Many more opportunities await financing. Deeper and more liquid capital markets in emerging economies would certainly help. The International Bank for Reconstruction and Development (now known as the World Bank) was able to boost large-scale infrastructure investment after World War II at a time when international financial markets were far less well developed than they are now, suggesting that developing economies are in a good position to expand their infrastructure investment steeply.

The World Bank and regional development banks can all step up their roles. They can be sound borrowers of emerging economies’ savings; they can invest them in productive projects, including projects to improve connectivity among Asia’s economies. Commercial banks can also do more in credit-worthy emerging economies. The solvent economies of the world could create significant additional vehicles for infrastructure finance.

There will be some risks. One or two governments may act irresponsibly and make a mess of some investments. But most investments in infrastructure will prove to be viable. There is a lot of international experience on designing public–private partnerships and shaping policies to set prices and to contain project risks within acceptable limits. And the risk of some projects being less successful than expected is far less than the risks of prolonged recession.

The G20 can move quickly in this direction. Boosting infrastructure in low income countries is already one of the top priorities of its development agenda. G20 leaders have appointed a High-Level Panel on Infrastructure to advise on improving the institutional and enabling environment for investment in infrastructure, and innovative ideas for financing infrastructure projects with significant but delayed returns to investors.

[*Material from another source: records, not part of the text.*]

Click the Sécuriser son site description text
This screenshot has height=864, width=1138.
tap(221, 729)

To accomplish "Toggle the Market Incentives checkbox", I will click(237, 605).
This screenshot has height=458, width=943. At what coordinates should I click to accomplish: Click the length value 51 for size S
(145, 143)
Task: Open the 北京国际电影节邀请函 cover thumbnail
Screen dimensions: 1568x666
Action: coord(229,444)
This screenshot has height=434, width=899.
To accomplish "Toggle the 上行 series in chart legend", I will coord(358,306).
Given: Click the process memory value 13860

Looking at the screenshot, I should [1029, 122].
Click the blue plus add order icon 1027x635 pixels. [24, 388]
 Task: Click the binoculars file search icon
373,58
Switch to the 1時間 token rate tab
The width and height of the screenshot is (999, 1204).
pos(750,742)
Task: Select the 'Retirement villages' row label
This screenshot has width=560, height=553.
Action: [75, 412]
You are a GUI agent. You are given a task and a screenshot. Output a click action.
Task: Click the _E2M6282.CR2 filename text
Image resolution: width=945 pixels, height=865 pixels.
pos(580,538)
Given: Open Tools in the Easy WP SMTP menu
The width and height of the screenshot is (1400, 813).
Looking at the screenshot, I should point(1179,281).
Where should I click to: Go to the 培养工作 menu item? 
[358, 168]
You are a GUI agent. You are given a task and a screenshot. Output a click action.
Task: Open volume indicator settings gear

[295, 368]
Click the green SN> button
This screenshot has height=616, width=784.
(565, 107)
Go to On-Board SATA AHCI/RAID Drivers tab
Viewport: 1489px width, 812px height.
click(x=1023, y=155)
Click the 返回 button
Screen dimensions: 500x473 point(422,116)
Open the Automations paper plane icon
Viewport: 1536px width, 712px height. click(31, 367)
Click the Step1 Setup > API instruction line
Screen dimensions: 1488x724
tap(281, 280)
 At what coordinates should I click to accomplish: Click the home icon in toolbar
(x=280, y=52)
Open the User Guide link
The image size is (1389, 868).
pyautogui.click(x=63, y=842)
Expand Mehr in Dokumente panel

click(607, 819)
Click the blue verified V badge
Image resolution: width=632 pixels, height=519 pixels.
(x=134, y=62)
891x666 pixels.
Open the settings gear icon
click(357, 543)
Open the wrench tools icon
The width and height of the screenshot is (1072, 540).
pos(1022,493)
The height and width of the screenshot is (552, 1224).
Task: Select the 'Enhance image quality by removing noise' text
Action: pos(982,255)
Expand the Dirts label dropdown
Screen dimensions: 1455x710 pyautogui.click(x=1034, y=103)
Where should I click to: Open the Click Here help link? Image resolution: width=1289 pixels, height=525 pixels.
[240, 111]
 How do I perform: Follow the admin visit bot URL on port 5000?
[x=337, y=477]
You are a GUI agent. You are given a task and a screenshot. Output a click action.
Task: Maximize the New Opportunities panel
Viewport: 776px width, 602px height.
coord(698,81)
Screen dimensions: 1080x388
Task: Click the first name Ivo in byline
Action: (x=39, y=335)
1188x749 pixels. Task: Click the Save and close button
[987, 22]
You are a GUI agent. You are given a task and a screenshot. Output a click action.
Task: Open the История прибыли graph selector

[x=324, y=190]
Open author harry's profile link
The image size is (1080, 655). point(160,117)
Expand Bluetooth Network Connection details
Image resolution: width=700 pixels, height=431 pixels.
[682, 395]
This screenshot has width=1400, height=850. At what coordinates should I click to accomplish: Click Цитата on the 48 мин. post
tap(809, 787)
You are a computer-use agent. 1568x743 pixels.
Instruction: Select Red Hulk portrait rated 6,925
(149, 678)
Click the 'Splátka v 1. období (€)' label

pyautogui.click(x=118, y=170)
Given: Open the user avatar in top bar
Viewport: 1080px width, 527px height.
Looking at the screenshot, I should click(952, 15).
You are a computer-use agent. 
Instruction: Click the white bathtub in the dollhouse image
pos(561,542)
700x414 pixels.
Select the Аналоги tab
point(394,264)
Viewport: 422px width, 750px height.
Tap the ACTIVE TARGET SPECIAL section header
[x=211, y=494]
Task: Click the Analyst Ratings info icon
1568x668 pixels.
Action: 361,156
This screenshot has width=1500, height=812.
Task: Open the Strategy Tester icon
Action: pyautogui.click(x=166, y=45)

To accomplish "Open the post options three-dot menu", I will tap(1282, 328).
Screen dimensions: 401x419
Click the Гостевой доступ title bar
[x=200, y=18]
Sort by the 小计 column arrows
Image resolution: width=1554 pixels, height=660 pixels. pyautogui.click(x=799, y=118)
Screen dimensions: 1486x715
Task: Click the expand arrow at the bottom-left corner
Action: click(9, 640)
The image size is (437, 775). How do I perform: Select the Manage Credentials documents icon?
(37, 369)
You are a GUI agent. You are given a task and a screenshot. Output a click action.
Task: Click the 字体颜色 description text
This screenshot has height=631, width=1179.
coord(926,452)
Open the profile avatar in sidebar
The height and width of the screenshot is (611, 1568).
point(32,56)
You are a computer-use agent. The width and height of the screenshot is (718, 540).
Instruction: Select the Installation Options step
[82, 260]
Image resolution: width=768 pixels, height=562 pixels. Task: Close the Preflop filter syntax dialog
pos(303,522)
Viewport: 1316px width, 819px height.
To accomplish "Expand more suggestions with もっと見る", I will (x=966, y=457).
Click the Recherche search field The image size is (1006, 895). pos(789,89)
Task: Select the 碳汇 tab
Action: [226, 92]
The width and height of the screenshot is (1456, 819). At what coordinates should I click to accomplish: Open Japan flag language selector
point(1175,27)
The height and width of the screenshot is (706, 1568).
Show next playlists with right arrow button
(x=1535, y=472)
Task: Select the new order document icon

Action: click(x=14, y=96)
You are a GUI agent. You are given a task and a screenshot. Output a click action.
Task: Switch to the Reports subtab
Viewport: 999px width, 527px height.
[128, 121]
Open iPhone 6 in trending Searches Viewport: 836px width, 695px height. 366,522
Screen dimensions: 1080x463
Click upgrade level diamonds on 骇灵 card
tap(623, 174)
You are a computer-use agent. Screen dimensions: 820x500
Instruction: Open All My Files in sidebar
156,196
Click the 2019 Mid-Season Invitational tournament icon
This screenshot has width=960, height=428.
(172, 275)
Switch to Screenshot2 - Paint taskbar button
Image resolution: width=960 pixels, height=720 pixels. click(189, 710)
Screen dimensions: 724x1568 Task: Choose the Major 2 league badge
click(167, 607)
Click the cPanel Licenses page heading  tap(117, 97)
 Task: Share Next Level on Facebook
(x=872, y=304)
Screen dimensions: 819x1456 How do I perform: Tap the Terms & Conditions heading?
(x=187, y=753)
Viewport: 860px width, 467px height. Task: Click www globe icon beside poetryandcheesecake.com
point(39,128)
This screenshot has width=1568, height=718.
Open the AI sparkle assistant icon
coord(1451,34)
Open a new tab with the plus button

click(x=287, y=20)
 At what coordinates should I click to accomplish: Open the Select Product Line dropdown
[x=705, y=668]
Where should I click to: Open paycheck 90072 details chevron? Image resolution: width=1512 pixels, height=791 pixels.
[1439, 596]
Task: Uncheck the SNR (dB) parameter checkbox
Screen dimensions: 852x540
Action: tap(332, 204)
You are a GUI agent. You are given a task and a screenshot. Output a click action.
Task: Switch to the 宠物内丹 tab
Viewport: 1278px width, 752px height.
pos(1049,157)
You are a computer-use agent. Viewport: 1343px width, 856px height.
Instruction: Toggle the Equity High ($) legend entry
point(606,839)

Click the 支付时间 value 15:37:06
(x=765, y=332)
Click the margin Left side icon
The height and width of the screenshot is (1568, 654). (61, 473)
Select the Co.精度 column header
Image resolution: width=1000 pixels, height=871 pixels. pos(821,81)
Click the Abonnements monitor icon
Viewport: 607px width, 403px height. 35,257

The Panel’s present brief is to focus on badly needed infrastructure in some of the world’s most difficult investment environments, especially sub-Saharan Africa. That focus is too narrow. The issues of institutional capacity and innovative financing and risk management need attention everywhere. The Panel’s terms of reference need to be widened and G20 leaders need to challenge their officials, financial sector managers, and international financial institutions to use their expertise to find ways to intermediate more savings to finance commercially-viable investment in infrastructure where it’s needed.

With a bold development and global infrastructure investment agenda, the 2011 meeting of G20 leaders could restore confidence in recovery. This will require going beyond merely containing financial shocks emanating from Europe to leading the way on long-term investment-led global recovery.

Andrew Elek is a Research Associate at the Crawford School of Economics & Government, The Australian National University.